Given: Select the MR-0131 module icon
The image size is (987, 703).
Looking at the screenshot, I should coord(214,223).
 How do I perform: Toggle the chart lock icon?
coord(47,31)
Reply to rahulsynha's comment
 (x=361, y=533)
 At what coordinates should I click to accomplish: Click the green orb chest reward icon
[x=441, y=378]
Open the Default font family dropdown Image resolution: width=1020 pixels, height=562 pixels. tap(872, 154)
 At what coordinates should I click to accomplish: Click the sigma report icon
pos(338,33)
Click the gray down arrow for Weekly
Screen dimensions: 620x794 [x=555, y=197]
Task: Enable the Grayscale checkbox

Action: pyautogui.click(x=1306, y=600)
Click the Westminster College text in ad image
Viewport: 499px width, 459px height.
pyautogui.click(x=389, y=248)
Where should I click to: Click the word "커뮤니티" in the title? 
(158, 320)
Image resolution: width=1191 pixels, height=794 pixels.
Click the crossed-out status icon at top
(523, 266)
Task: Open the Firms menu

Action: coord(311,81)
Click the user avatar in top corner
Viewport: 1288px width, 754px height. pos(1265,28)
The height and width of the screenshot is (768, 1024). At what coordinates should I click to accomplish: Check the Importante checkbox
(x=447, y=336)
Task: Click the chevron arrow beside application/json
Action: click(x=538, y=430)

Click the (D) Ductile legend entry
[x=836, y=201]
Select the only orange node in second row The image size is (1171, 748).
━━━━━━
→ Problem to solve:
Your answer should consist of each line above in which "pixels" appears.

→ Result of this task:
Open the Default font family dropdown Image resolution: width=1020 pixels, height=562 pixels. tap(872, 154)
Image resolution: width=1191 pixels, height=794 pixels.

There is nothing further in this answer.